▶ [Source]:
□ □ □ □ □

Supporting employment in the classroom and the workplace

Supporting employment in the classroom and the workplace
Economy, Education Monday, May 4, 2015 12:30 PM

Government is providing more than $1.2 million to develop training and resources aligned with in-demand occupations in a range of sectors for post-secondary students with disabilities. Twenty public post-secondary institutions will each receive one-time funding of $50,000 in 2015-16 in alignment with B.C.’s Skills for Jobs Blueprint, which celebrated its one-year anniversary last week.

Langara College will receive an additional $100,000 toward the Centre for Accessible Post-Secondary Education Resources (CAPER-BC) for accessible learning and teaching materials in math and trades. British Columbia Institute of Technology will receive an additional $100,000 toward the Post-Secondary Communication Access Service (PCAS) to support students with visual impairment or hearing loss. The Program for the Institutional Loan of Adaptive Technology (PILAT) will also receive $75,000 toward equipment and software to help students with disabilities. CAPER-BC, PCAS and PILAT support public post-secondary schools throughout the province.

British Columbians with disabilities will also be able to access assistive technology through the Technology@Work program to help reach their employment goals. The Neil Squire Society will receive $3 million annually over the next three years to deliver the new Technology@Work assistive technology program to support employment opportunities for people with disabilities.

Technology@Work will provide assistive technologies, such as mobility supports, assistive devices such as alternative keyboards and voice input equipment, hearing devices and workplace modifications. The new program will complement existing employment programs, such as the Employment Program of BC. Technology@Work will also provide employers and organizations with information and connect them with assistive technology to help them better support their employees.

The funding supports B.C.’s Skills for Jobs Blueprint, as well as Accessibility 2024, a 10-year action plan announced in June 2014 to make B.C. the most progressive place in Canada for people with disabilities.

The provincial government launched B.C.’s Skills for Jobs Blueprint in April 2014 to align funding and programs with in-demand occupations. The Blueprint includes goals to provide better access to technical and trades-related training for learners with disabilities.

B.C. anticipates more than one million job openings by 2022; more than 78% of these positions will require some form of post-secondary education and 44% will need skilled trades and technical workers.

Quotes:

Social Development and Social Innovation Minister Michelle Stilwell –

“The Technology@Work and the supports for post-secondary students will help break down the barriers people with disabilities face when it comes to training, education and jobs. Our goal under Accessibility 2024 is to have the highest labour participation rate in Canada for people with disabilities. The funding announced today opens up more opportunities to help us reach that goal.”

Advanced Education Minister Andrew Wilkinson –

“People with disabilities encounter unique challenges as they seek both education and employment. B.C.’s Skills for Jobs Blueprint outlines a plan to help British Columbians access education and training so they can secure meaningful employment and contribute to a diverse, strong and growing economy.”

North Island College faculty instructor for special education Ellen Chambers –

“This employment transition and construction labourer program can be life-changing for students with disabilities. It helps them achieve independence and confidence as a result of the valuable construction and employability skills they are developing. It is exciting – when you create a program that meets the needs of students, they are motivated.”

□ □ □ □ □

▶ [Provided data]:
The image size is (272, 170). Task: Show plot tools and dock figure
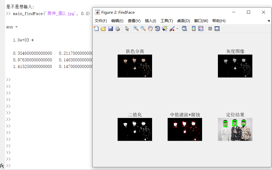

□ □ □ □ □

▶ [Requirement]:
Reproduce the stretch of the funding announcement from "The funding supports" through "learners with disabilities.".

▶ [Output for this exercise]:
The funding supports B.C.’s Skills for Jobs Blueprint, as well as Accessibility 2024, a 10-year action plan announced in June 2014 to make B.C. the most progressive place in Canada for people with disabilities.

The provincial government launched B.C.’s Skills for Jobs Blueprint in April 2014 to align funding and programs with in-demand occupations. The Blueprint includes goals to provide better access to technical and trades-related training for learners with disabilities.